As informações vieram do Registrato, sistema do Banco Central do Brasil, onde usuários identificaram dívidas classificadas como ativas ou em atraso, com aplicação de juros, que foram divulgadas em primeira mão pelo Brasil de Fato. A origem das cobranças, segundo os relatos, estaria ligada a carteiras de crédito que passaram por sucessivas transferências entre instituições financeiras.
O problema ganhou dimensão após a crise do Banco Master, que entrou em liquidação extrajudicial depois que o Banco Central barrou sua venda ao BRB. Paralelamente, a Polícia Federal abriu investigação para apurar suspeitas de fraudes envolvendo a gestão do banco.

Apesar do veto à compra, dados do sistema IF.data mostram que o BRB já havia ampliado fortemente sua exposição ao Master antes da quebra.
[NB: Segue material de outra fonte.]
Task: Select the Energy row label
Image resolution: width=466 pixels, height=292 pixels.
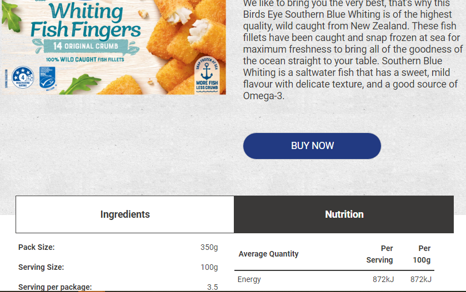Action: pos(249,280)
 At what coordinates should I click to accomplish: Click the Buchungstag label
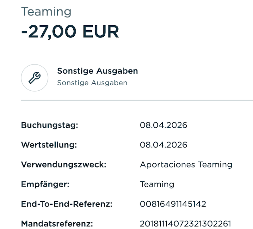pyautogui.click(x=49, y=125)
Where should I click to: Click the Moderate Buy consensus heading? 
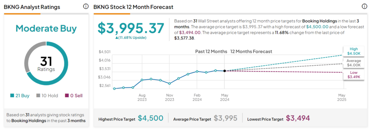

A carteira de crédito da instituição pública cresceu R$ 20 bilhões em um ano, passando de R$ 37 bilhões para R$ 57 bilhões. Pelo menos R$ 12,2 bilhões desse total estavam ligados a operações com o banco privado, mais de 20% do portfólio.
Especialistas avaliam que essa concentração elevou o risco financeiro do BRB e pode ter provocado efeitos colaterais na migração de contratos e registros de dívidas, atingindo consumidores finais. Enquanto o caso é investigado, clientes seguem tentando esclarecer cobranças que consideram indevidas e cobram explicações das instituições envolvidas.